Ganz allgemein lässt sich festhalten, dass in all diesen Fällen das Schwergewicht bei Männern liegt. Frauen haben hierzulande auf Strassenschildern ernüchternd wenig verloren.

Verbreitung der Strassennamen

Nach welchen Kriterien in Liechtenstein die über 1000 Strassennamen vergeben wurden und werden, ist kaum eruierbar. Manche Namen sind historisch gewachsen, da sie einerseits auf einen Flurnamen zurückgehen, auf etwas Herrschaftliches oder Rituelles verweisen oder aber das Offensichtliche bezeichnen. Eine Dorfstrasse z. B. führte in der Regel durchs Dorf, genauso wie eine Landstrasse einst das Land durchzog und Dörfer verband. Die Schaanerstrasse wiederum weist nicht darauf hin, dass sie in Schaan liegt, sondern dass sie nach Schaan führt. Gleiches gilt für Feldkircherstrasse, Bergstrasse, Schlossstrasse etc. Sehr häufig werden Strassennamen auch nach berühmten Persönlichkeiten benannt. In Liechtenstein ist dies vergleichsweise selten der Fall, da wir uns traditionell etwas schwertun mit dem Herausheben von Individuen. Ausser, es handelt sich um Heilige. Ganz allgemein lässt sich festhalten, dass in all diesen Fällen das Schwergewicht bei Männern liegt. Frauen haben hierzulande auf Strassenschildern ernüchternd wenig verloren. In Liechtenstein gerade mal vier Mal: Fürstin Gina Weg, St. Annagasse, Goldene Boos Gasse, Paulahöttaweg. Interessant, dass dies «nur» Wege und Gassen sind, aber keine Strassen. Im Jahr 2019 wurde dies anlässlich des Frauenstreiktags für einen Tag geändert. Damals wurden die Männernamen für 24 Stunden durch die Namen bekannter Frauenpersönlichkeiten ersetzt.

Mundartnamen 2

Zurück zur Mundart. Wie schon erwähnt, wird vor allem bei der Benennung von neuen Strassen immer wieder auch auf Mundartbegriffe zurückgegriffen. Am häufigsten werden dabei alte Pflanzennamen verwendet wie Alberweg (Weisspappel), Elgagass (Lilie) – beide in Balzers –, Hegastrasse (allg. Sträucher) – Triesenberg –, Bagudaweg bzw. Badudaweg (Kälberkropf) – Vaduz und Schaan –, Kartennaweg (Schlüsselblume) – Vaduz –, Felba- bzw. Felbenweg (Silberweide) – Vaduz, Schaan und Mauren – und Widagass (Weide) – Gamprin und Eschen. Hin und wieder finden sich auch Tiernamen: Immagass (Biene) und Werleweg (Maulwurfsgrille) – beide Vaduz. Älteren Datums sind Strassennamen, die auf historische Einrichtungen zurückgehen wie die Dröschistrasse (Triesen) bzw. der Dröschiweg (Vaduz), die beide auf einen Ort verweisen, wo gedroschen wurde. Der Schliassaweg (Vaduz) verweist auf eine Schleuse. Ebenfalls historisch sind schliesslich alte Berufsbezeichnungen wie Finanzerweg (Zöllner) und Heraweg (Ortspfarrer) – beide Balzers –, und Heragass (Ortspfarrer) – Eschen.

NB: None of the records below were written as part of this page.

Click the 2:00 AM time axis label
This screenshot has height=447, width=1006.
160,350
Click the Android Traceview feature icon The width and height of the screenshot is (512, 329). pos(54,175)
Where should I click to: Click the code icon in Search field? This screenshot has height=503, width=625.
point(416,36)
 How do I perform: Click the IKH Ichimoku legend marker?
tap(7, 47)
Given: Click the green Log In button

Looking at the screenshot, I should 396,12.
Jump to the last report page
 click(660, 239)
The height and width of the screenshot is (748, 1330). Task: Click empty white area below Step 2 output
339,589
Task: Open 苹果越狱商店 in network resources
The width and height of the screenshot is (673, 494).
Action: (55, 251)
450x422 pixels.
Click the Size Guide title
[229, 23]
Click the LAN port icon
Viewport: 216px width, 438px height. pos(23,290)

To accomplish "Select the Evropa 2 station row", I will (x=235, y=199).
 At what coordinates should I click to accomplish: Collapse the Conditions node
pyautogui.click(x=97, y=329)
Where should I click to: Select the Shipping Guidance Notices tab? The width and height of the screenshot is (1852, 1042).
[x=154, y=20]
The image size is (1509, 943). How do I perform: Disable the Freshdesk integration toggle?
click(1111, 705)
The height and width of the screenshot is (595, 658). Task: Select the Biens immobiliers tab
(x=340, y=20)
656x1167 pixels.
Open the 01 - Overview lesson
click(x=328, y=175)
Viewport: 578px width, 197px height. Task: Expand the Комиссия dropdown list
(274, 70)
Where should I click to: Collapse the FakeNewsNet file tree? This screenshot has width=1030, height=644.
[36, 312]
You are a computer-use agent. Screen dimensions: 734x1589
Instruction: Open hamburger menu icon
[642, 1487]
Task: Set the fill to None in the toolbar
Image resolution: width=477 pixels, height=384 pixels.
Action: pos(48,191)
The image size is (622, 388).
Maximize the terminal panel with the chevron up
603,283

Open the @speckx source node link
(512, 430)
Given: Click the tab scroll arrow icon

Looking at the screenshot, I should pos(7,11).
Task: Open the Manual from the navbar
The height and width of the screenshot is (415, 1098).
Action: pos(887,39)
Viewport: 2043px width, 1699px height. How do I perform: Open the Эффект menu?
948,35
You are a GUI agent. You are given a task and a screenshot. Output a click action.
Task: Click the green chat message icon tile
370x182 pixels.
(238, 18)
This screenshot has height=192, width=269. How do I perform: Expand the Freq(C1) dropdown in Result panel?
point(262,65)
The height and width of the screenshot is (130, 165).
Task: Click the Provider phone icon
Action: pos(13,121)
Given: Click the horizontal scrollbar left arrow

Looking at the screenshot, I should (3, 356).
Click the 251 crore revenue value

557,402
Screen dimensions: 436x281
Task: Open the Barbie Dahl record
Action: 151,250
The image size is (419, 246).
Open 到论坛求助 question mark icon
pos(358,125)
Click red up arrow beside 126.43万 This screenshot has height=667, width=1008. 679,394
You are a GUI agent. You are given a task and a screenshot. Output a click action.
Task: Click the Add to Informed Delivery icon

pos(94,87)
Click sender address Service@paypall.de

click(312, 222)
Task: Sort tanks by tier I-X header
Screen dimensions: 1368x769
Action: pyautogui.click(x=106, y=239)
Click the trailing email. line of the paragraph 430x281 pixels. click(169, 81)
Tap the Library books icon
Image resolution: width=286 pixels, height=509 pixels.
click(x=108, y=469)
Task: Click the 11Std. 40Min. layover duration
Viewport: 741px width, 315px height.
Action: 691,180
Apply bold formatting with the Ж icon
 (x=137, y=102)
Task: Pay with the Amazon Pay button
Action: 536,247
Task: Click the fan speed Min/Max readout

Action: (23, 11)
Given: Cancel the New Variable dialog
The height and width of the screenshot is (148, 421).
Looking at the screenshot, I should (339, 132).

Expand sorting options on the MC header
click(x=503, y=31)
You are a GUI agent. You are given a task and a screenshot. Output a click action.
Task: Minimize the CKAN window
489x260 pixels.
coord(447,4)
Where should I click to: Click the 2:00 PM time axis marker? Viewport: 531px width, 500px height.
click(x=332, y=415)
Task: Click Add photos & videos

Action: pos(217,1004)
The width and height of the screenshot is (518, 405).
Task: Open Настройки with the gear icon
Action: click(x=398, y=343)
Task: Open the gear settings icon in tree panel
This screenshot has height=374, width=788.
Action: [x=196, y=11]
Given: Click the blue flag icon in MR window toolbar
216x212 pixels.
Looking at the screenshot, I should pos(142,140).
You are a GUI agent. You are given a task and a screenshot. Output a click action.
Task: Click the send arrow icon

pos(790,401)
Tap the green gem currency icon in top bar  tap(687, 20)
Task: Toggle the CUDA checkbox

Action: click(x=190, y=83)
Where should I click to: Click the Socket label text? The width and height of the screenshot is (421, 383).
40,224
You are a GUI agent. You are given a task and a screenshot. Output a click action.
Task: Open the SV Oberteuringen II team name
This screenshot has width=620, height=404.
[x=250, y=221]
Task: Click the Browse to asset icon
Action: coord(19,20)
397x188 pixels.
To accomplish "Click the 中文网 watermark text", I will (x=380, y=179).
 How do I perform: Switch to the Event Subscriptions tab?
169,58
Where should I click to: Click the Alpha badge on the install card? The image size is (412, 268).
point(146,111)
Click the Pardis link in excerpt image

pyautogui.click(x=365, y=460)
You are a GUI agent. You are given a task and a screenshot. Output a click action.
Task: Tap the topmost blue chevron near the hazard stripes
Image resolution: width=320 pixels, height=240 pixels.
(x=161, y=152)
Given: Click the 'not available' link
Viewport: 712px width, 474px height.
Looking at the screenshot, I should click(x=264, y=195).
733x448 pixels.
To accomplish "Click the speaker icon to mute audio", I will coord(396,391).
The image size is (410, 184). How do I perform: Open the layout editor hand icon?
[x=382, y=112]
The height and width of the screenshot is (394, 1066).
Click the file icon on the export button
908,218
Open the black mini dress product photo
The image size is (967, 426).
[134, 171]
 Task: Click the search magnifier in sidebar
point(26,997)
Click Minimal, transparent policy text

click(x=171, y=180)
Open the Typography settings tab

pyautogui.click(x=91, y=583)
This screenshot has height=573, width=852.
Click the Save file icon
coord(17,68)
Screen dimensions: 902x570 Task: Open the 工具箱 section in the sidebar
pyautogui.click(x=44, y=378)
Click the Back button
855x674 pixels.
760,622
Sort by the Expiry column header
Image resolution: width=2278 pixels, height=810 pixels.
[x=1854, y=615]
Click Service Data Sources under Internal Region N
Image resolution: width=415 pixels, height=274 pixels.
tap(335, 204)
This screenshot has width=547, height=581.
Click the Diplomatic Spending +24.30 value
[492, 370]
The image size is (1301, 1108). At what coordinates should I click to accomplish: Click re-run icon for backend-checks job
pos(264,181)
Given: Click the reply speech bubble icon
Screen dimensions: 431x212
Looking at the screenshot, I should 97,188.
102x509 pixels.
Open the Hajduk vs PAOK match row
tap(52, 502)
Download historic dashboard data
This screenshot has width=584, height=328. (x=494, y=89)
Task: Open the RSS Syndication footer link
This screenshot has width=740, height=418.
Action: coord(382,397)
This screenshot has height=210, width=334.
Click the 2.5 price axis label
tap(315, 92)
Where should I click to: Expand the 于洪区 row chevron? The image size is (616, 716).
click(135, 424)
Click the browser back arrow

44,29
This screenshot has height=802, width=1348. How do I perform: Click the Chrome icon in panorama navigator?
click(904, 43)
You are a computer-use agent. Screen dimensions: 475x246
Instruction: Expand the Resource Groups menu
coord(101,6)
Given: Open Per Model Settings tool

Und wer sich für weitere eher kuriose Strassennamen wie Backofengasse, Dreiangel, Frauhofer, Im Fetzer, Im Loch, Im Malarsch, Himmelreichsteig, Morgagab, Orglamadweg oder Schinderböchel interessiert, dem sei die Lektüre des «Liechtensteiner Namenbuches» empfohlen. Viel Vergnügen!

Verwendete Literatur:

Jutz, Leo: Vorarlbergisches Wörterbuch mit Einschluss des Fürstentums Liechtenstein. Wien 1960 bis 1965.

Stricker, Hans: Liechtensteiner Namenbuch (6 Bde.). Schaan 1999.

Korrigenda:

In der letzten Ausgabe des 60PLUS hat sich im Mundart-Beitrag «Wingertarbeit im Jahresverlauf» ein grober Schnitzer eingestellt, auf den uns der aufmerksame Leser Michael Lenherr aus Triesen hinwies. Im Glossar zu den Mundart-Ausdrücken wurde die «Krätza» als «Scharreisen» bezeichnet. Das ist selbstverständlich falsch. Bei der «Krätza» handelt es sich, wie es Leo Jutz in seinem «Vorarlbergischen Wörterbuch» beschreibt, um einen «geflochtenen, hohen, oben gewöhnlich weiteren, an Riemen getragenen Rückenkorb zur Beförderung von Gras, Erde, Dünger usw.». Ob der Mundart-Autor beim Schreiben des Artikels zu viel Vaduzer «Kretzer» hatte?